I’ve heard this a million times.
Perfection is the enemy of good enough.
But we are doctors. We spend our entire lives striving to be the best.
That is how you get to be a doctor. Your whole life, you are at or near the top of your class, achieving, receiving external rewards, striving for perfection. At each step we are rewarded for this behavior. Gold stars, awards, admissions, scholarships. My medical school has a 2% admissions rate. That means 98% of the well intentioned 10,000 students who believed they had a chance to get in will be rejected.
You can imagine the culture and mindset this has created for those of us in medicine.
We are immersed in a culture of perfection and self-sacrifice.
We have to pay close attention, we can’t miss anything, lives are at stake.
Yet, this perfection, is at what costs?
When is done better than perfect?
My coach talks a lot about B minus work. Many doctors just can’t even fathom B minus work. We are not B minus people. We are A or A+. Well, if B minus is just too far to go, how about A minus or B plus.

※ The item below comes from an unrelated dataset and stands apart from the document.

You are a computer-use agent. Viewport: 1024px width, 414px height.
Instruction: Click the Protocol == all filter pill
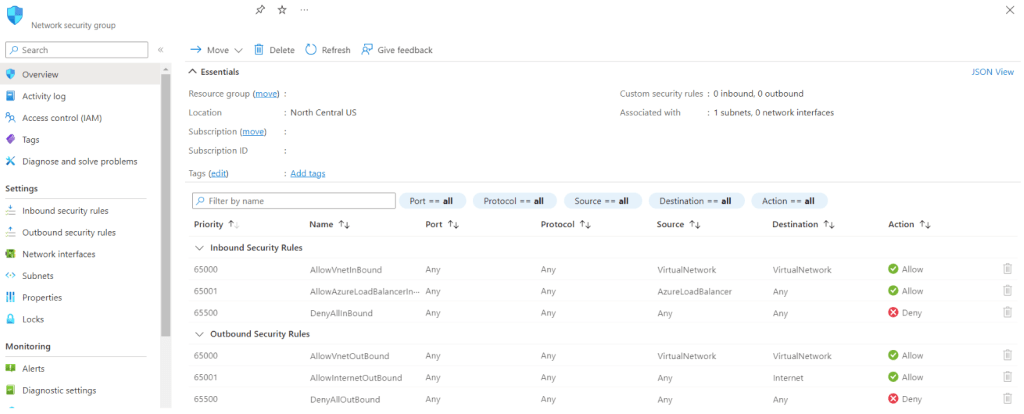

You know, we have found an interesting thing in medical school. Changing preclinical years from a traditional A, B, C graded system or a Honors, Near Honors, High Pass, Pass graded system to a Pass / Fail system actually decreases distress.

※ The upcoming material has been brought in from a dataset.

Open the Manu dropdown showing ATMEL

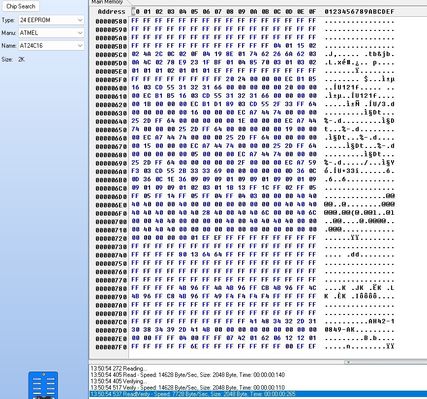coord(51,33)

It’s true, when you stop grading students, even perfectionistic medical students, their well being improves.
What are the lessons from this for us that are further along in life?
How about we learn we have finally reached the pass / fail portion of our lives? We can start to embrace the pass / fail mentality. We don’t need to get honors anymore. We don’t need the gold stars. It is proven and well documented in academic medicine literature that changing to the mental construct of pass / fail improves well being.
The test scores didn’t change, the pass cut off didn’t change, USMLE Step 1 didn’t go away. Just the perception of the pressure to be perfect or that they were always being ranked or that they had to constantly strive for Honors went away.
Try and think outside the box a little for yourself. Where are you striving for Honors?
Is it your notes? Do they have to be perfect? I’m sure you have a good reason they have to be perfect. Maybe you are the consultant and you want to send a thorough assessment and plan to the primary physician. Maybe your patients are very sick. Maybe you can’t stand those other physicians notes that are terrible.
When my students are in distress, I always tell them P = MD.
You’ve likely heard the old joke asking what do they call the person ranked last in their medical school class? Doctor.
Now, I don’t want you to be a bad doctor. But I know you are not. You are reading this blog. That means you care. That means you are engaged. That means you are curious. Chances are your notes are pretty great. Perhaps you could cut them down just a little bit? Outline format for part of it? Only you know yourself and where you have room to grow or room to cut back.
Where else are you criticizing yourself for not being perfect? Perhaps in your parenting? What if however you are showing up as a mom is totally okay? What if you don’t have to be the perfect Pinetrest mom? I know I’m not. I don’t even pretend to be.
For me, it’s mostly in my work life where I obsess. Long emails, long letters of recommendation, “perfecting” my papers before submitting. The notes sitting way too long in my inbox. But I am learning, growing, practicing, and seeing so much more every single day that “Done is better than perfect.” I swear I need this as a tattoo. A constant reminder.
Because in life, there is no more Honors, Near Honors, High Pass, Pass. That phase of life is so far behind us (thank goodness). P = MD. And uh, our passing or “good enough” is most way more than B minus work for most people. It’s just our personality, we are over-achieving perfectionists, it’s in our nature. We have been selected and rewarded for it our whole lives. So now that you have arrived, as a full-fledged attending, after years and years of sacrificing yourself for others and 80 hour work weeks while others were on vacations, getting married, and having babies, I encourage you to continually remind yourself over and over and over, “Done is better than perfect.” Then find a way to go enjoy this life you worked so hard to create.